Cortical Actin Alteration at the Matrix-Side Cytoplasm in Lung Adenocarcinoma Cells and Its Significance in Invasion.

OBJECTIVES: Cortical actin is a thin layer of filamentous (F-)actin that lies beneath the plasma membrane, and its role in pathophysiology remains unclear. We investigated the subcellular localization of cortical actin by the histopathological and experimental studies of lung adenocarcinomas.

MATERIALS AND METHODS: The subcellular localization of cortical actin was studied in surgically resected lung adenocarcinomas tissues and in 3-dimensionally cultured lung adenocarcinoma A549 cells.
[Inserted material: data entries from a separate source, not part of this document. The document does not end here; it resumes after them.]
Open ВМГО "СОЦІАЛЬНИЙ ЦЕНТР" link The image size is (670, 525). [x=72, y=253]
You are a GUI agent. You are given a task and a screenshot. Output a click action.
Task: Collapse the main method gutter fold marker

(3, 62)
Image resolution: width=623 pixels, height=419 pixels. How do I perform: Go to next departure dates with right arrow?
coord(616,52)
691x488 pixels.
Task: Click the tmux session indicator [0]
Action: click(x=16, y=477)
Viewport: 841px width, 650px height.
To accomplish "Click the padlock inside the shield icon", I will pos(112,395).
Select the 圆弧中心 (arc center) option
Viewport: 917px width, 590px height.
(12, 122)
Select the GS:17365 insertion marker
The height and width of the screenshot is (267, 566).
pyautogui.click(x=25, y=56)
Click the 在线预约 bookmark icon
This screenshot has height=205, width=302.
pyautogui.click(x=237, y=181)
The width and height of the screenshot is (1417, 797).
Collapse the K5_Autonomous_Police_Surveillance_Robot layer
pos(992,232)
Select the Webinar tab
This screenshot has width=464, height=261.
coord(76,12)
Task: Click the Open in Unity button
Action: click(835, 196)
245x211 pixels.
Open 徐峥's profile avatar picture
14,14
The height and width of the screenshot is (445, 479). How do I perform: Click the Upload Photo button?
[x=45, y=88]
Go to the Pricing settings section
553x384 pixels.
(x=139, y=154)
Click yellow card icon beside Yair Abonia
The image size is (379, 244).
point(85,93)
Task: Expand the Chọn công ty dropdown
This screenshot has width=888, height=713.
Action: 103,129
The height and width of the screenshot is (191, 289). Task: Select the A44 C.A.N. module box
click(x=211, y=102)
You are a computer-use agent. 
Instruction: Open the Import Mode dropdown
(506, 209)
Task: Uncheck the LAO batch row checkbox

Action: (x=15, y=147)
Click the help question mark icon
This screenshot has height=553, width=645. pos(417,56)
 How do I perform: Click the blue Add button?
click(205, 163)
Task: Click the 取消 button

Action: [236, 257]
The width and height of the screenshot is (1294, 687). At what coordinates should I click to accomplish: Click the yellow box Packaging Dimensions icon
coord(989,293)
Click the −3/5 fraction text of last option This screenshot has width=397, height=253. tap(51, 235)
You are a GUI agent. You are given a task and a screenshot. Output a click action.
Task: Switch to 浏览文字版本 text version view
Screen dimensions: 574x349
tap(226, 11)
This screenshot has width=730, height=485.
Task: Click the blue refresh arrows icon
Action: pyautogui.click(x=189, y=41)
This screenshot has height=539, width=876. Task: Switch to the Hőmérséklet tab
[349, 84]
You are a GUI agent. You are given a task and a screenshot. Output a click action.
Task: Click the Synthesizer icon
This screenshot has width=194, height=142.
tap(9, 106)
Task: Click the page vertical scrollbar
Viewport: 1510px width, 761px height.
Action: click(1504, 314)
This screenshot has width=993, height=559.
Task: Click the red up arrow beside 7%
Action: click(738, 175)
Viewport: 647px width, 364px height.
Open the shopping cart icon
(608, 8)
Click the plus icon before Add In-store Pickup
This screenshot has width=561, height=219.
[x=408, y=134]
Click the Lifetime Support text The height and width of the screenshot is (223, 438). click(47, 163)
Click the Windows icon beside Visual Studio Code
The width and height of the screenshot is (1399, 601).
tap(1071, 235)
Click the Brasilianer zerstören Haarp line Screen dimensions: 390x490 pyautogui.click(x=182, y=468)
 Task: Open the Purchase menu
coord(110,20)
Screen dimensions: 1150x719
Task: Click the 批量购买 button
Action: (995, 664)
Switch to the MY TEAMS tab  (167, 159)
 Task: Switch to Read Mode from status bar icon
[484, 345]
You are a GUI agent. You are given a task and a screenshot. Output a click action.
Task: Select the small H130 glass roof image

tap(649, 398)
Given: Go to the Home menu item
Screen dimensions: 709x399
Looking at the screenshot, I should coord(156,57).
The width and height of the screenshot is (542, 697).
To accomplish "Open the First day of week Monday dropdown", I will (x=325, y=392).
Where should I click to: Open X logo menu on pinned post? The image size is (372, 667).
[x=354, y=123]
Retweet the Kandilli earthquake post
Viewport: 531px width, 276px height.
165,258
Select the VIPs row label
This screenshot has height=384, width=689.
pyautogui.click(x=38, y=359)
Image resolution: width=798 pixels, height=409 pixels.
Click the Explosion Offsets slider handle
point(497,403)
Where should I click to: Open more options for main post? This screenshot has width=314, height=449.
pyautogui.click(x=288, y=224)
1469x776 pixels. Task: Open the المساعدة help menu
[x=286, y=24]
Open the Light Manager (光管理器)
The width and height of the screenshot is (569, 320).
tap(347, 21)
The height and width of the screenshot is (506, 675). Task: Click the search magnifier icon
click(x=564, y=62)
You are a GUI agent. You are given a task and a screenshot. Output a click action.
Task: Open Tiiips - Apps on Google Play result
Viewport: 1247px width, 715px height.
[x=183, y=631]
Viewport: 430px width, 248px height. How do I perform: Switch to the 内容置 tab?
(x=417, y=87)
RESULTS: In normal type II alveolar cells and the bronchiolar epithelium, cortical actin was localized to the apical-side cytoplasm. In invasive adenocarcinoma cells, cortical actin was frequently localized to the matrix side. The degree of cortical actin localized to the matrix side was associated with the loss of basement membrane and a poor prognosis. In A549 cell spheroids cultured in a type I collagen and basement membrane extract Matrigel™ mixed gel, cortical F-actin was localized to the matrix side with phosphorylated myosin light chain. Super-resolution and electron microscopy results suggest that compact wrinkling of the plasma membrane by myosin-mediated F-actin contraction is an explanation for cortical actin accumulation at the matrix side. The myosin II inhibitor blebbistatin suppressed the 3-dimensional collective migration of A549 cells induced by constitutively active Cdc42 and MT1-MMP.

CONCLUSION: Cortical actin accumulation at the matrix-side cytoplasm of cancer cells occurs in invasive lung adenocarcinomas and it possibly participates in the migration of cancer cells through myosin-mediated contraction.